Herz-Kreislauf-Erkrankungen (CVD) sind zusammen mit Erkrankungen des Herz-Kreislauf-Systems für 37 Prozent aller Todesfälle in der EU verantwortlich. Sie verursachen zudem EU-weit Kosten in Höhe von 210 Milliarden Euro pro Jahr. Für Untersuchungen zur Feststellung solcher Erkrankungen wird routinemäßig überall auf der Welt die Herz-Ultraschalluntersuchung, auch Echokardiographie genannt, durchgeführt. Trotz des hohen Bedarfs an Frühdiagnostik gibt es jedoch Faktoren, die zu einer suboptimalen Effizienz der Echokardiographie beitragen und somit zu einem eingeschränkten Zugang für Patienten mit durchschnittlichen Wartezeiten von fünf Wochen in den meisten EU-Ländern führen.

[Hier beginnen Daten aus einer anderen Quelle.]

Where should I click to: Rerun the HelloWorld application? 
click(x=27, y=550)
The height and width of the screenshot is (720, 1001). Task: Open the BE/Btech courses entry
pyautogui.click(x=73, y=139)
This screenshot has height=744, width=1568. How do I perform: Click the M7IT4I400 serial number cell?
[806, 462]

Zur Lösung dieses Problems hat das Unternehmen „Ligence“ „CardioEchoAI“ entwickelt. „Dabei handelt es sich um eine Software, die mittels Künstlicher Intelligenz in der Lage ist, aus Ultraschallbildern die anatomischen Merkmale des Herzens zu erkennen und seine Funktion zu beurteilen“, erklärt Dovydas Matuliauskas. Der 23-Jährige ist der Gründer des in der litauischen Hauptstadt Vilnius beheimateten Unternehmens. „CardioEchoAI“ empfängt hierfür Echokardiographie-Bilder und führt eine Abfolge von Schritten aus, die normalerweise von einem Kardiologen ausgeführt werden. Kunden der neuartigen Lösung sollen vor allem Krankenhäuser in Europa und Südostasien werden.

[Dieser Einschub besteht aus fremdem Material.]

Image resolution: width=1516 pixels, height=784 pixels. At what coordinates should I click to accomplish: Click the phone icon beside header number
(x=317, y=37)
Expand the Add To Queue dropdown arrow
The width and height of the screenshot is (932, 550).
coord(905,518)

„CardioEchoAI kann sowohl als Entscheidungsunterstützungssystem im klinischen Alltag als auch bei der Zweitmeinung sowie bei einer Big-Data-Auswertung helfen“, sagt Matuliauskas. Die wichtigsten Vorteile seien die Reduzierung des Zeitaufwands für manuelle Messungen um bis zu 50 Prozent. „Daraus ergeben sich verkürzte Wartezeiten für eine Herzultraschalluntersuchung von über fünf auf unter drei Wochen“, so Matuliauskas. „So können mehr Patienten behandelt werden. Unsere Berechnungen haben ergeben, dass auf diese Weise die Einnahmen der Krankenhäuser um bis zu 38 Prozent gesteigert werden können.“

Kurzfilm zum Projekt


// Sonderpreis für mAIndcraft

Projekt: KI-gestützte therapeutische Software-Lösung für die Behandlung chronischer Schmerzen

Stifter des Preises: BioCon Valley® GmbH und WITENO GmbH

  • einmonatige, kostenfreie Nutzung des cowork Greifswald (WITENO GmbH)
  • Teilnahme an thematisch passender Networkingveranstaltung in Verbindung mit einem Besuch im Rathaus der Hanse- und Universitätsstadt Greifswald
  • Travelvoucher für Teilnahme an der 17. Nationalen Branchenkonferenz Gesundheits-wirtschaft 3. und 4. Juni 2021 (BioCon Valley® GmbH)

mAIndcraft zielt darauf ab, das Leben der Patienten und die Qualität der Schmerzbehandlung zu verändern. Aufbauend auf der Kombination von Telemedizin mit fortschrittlicher Technologie ermöglicht mAindcraft personalisierte Schmerztherapie überall und jederzeit. Das wird den Bedürfnissen der Patienten gerecht. Die Lösung nutzt nahtlose Analysen über ein kontinuierliches Gesundheitsmonitoring, um Schmerztherapeuten dabei zu unterstützen, personalisierte Interventionen für jeden Patienten in jeder spezifischen Situation maßzuschneidern. Gleichzeitig hilft es in Echtzeit den Patienten auf der Grundlage von Erkenntnissen über individuelle Schmerzfaktoren und Therapiefortschritte bei der Vorhersage und Anwendung der am besten geeigneten Bewältigungsstrategie zur Vermeidung von Schmerzepisoden.